[AIM OF THE TASK]
Reproduce, please, the line that holds "Task: Toggle the Open now filter" and all later lines through the end of the entries below, exactly; omit pictures.
--- RECORD EXTRACTS Enclosed Below ---
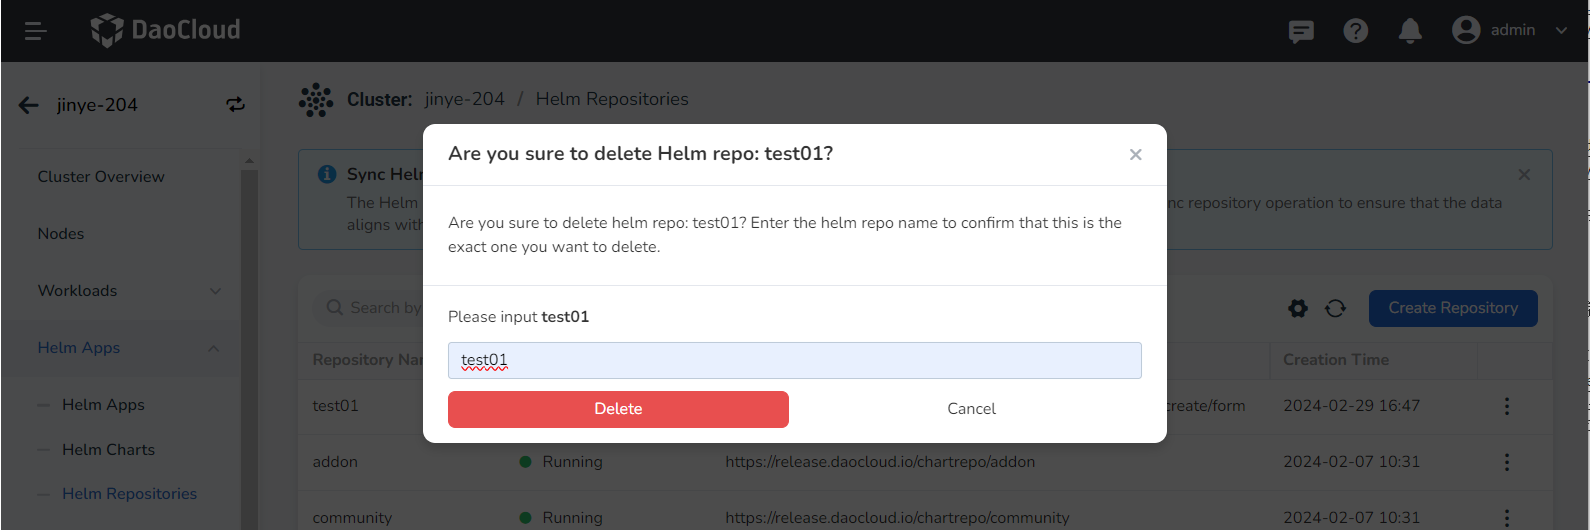Open the help question mark icon
The width and height of the screenshot is (1590, 530).
tap(1355, 31)
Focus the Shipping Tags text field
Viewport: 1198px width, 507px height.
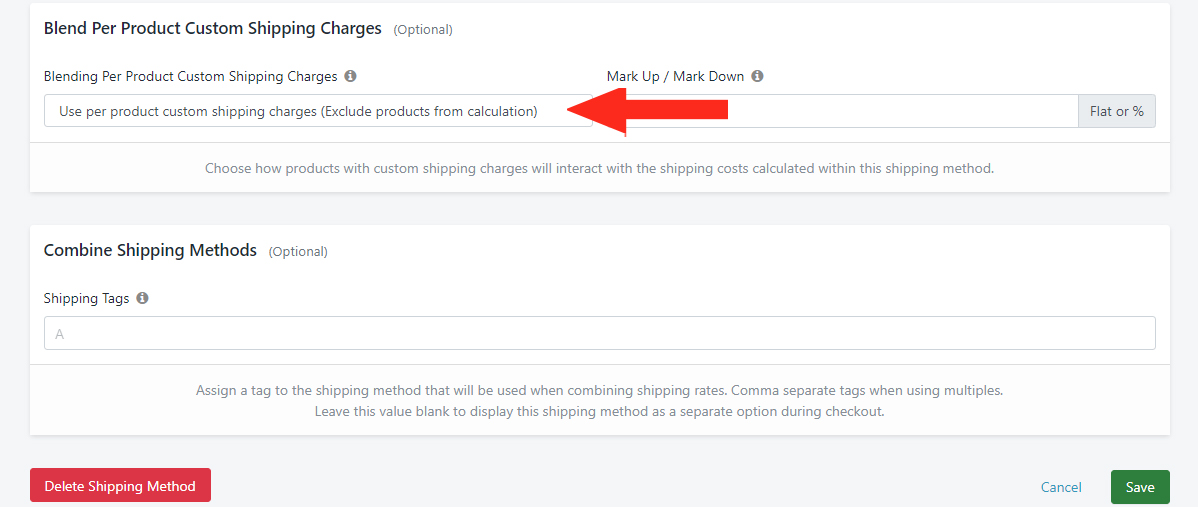[600, 334]
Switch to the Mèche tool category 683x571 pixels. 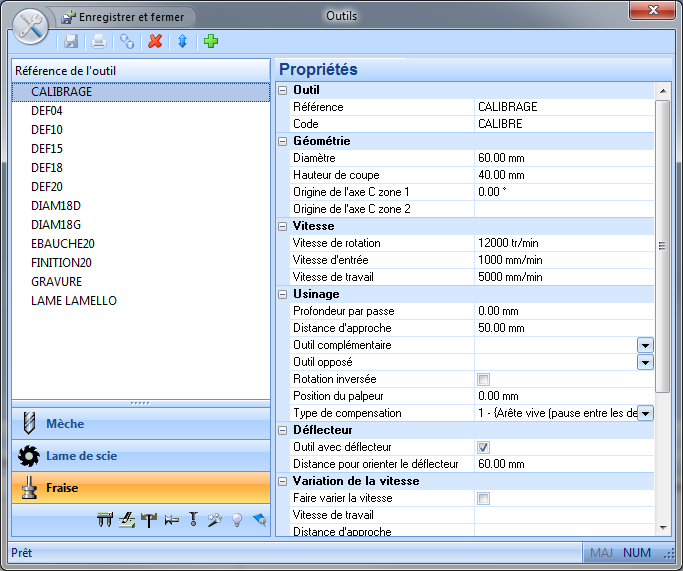click(x=140, y=424)

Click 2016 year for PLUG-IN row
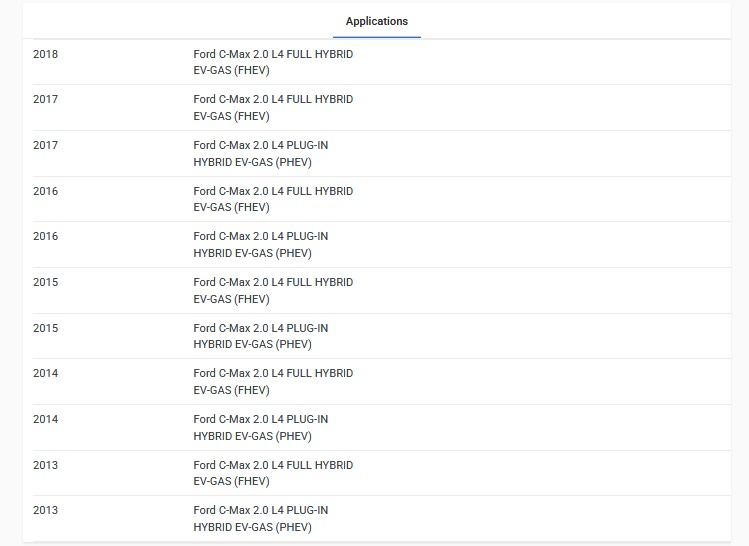coord(45,236)
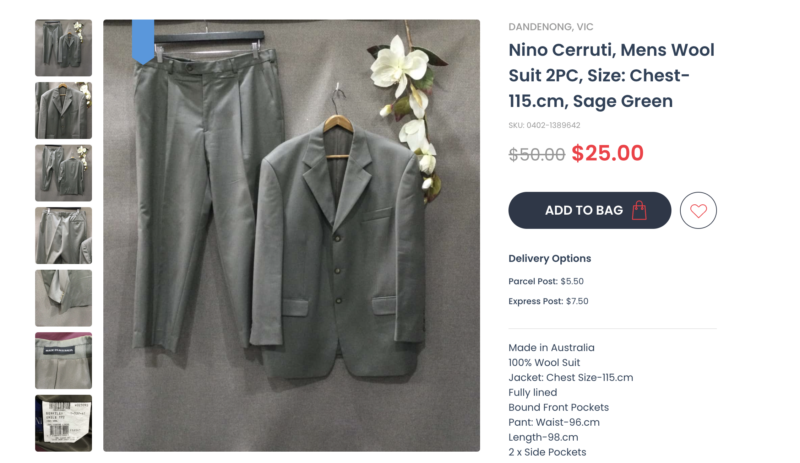
Task: Select the jacket sleeve detail thumbnail
Action: pyautogui.click(x=63, y=298)
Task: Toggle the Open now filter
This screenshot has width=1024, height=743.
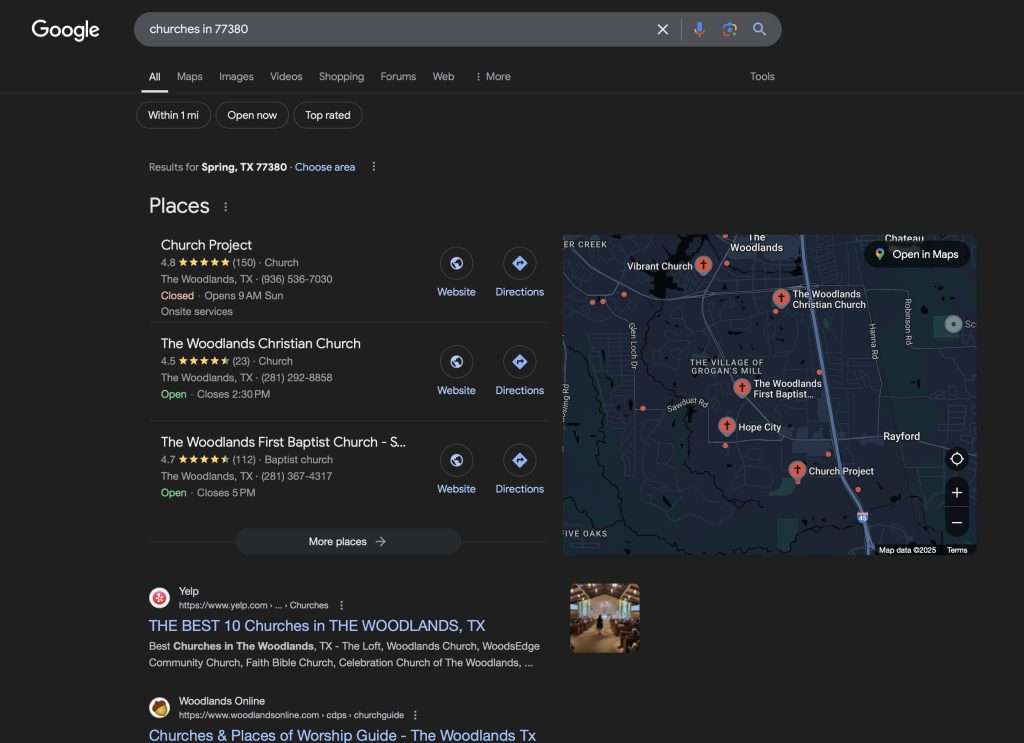Action: coord(252,114)
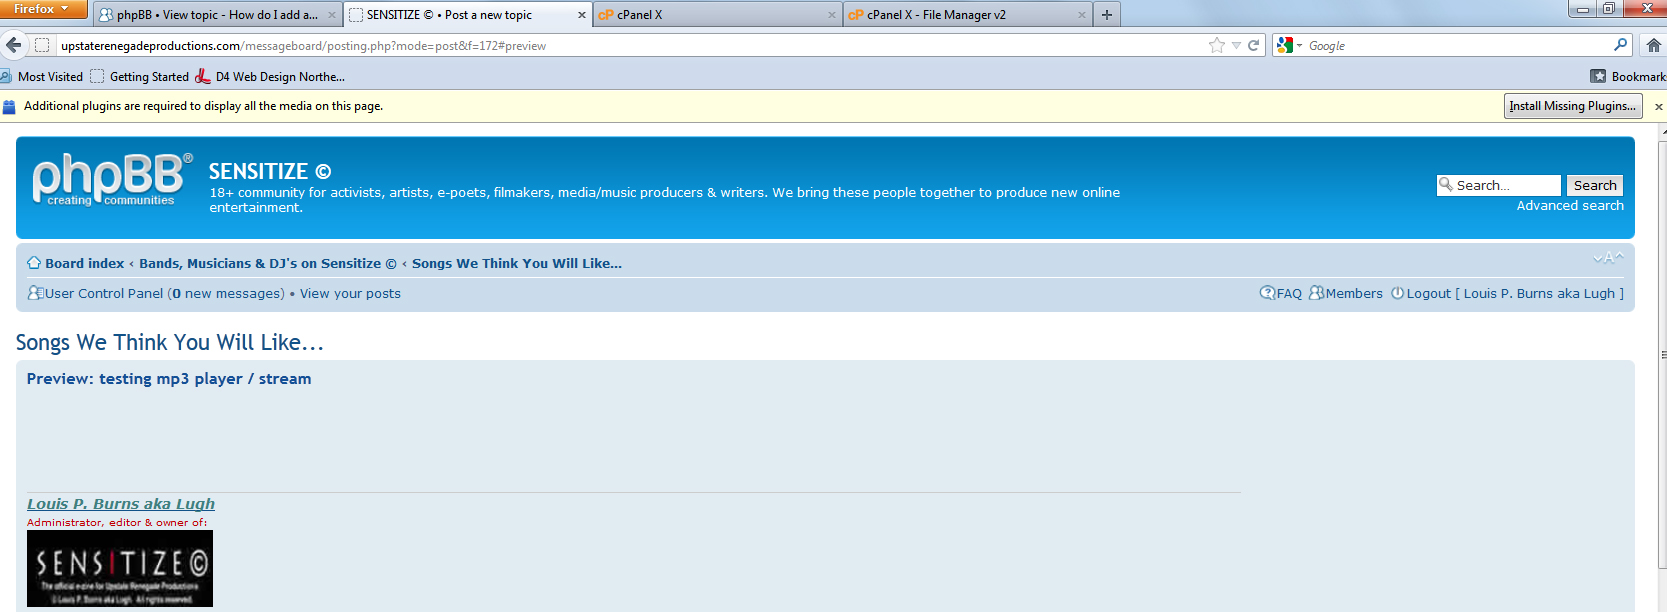Switch to the phpBB View topic tab
The width and height of the screenshot is (1667, 612).
pyautogui.click(x=217, y=15)
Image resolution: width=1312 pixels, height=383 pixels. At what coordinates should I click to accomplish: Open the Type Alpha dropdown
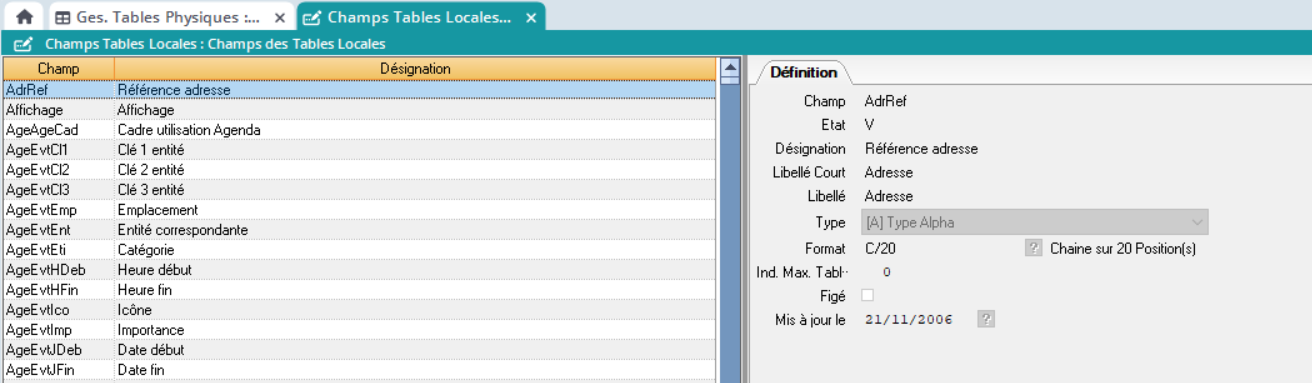pyautogui.click(x=1034, y=222)
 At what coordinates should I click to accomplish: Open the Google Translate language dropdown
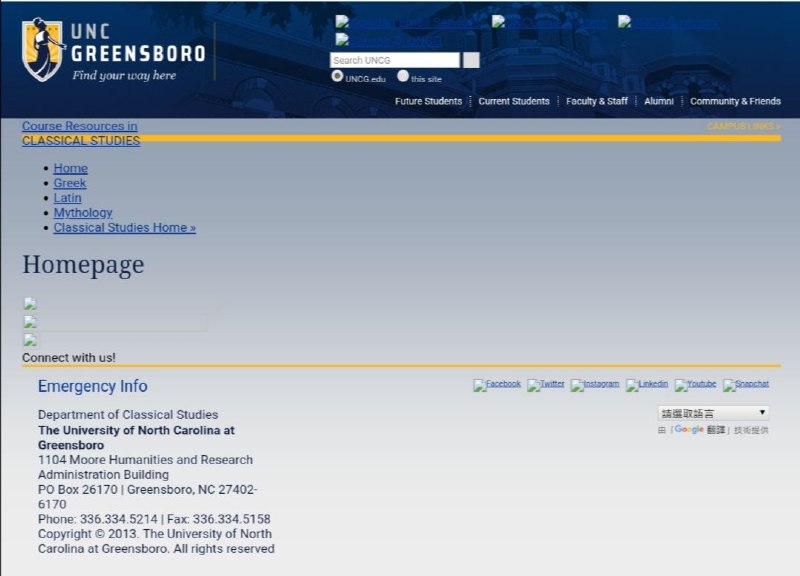click(x=713, y=413)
--- End of Enclosed RECORD EXTRACTS ---
[RESPONSE]
Task: Toggle the Open now filter
This screenshot has width=1024, height=743.
Action: coord(252,114)
Switch to the phpBB View topic tab
The width and height of the screenshot is (1667, 612).
pyautogui.click(x=217, y=15)
Image resolution: width=1312 pixels, height=383 pixels. At what coordinates should I click to accomplish: Open the Type Alpha dropdown
pyautogui.click(x=1034, y=222)
 At what coordinates should I click to accomplish: Open the Google Translate language dropdown
click(x=713, y=413)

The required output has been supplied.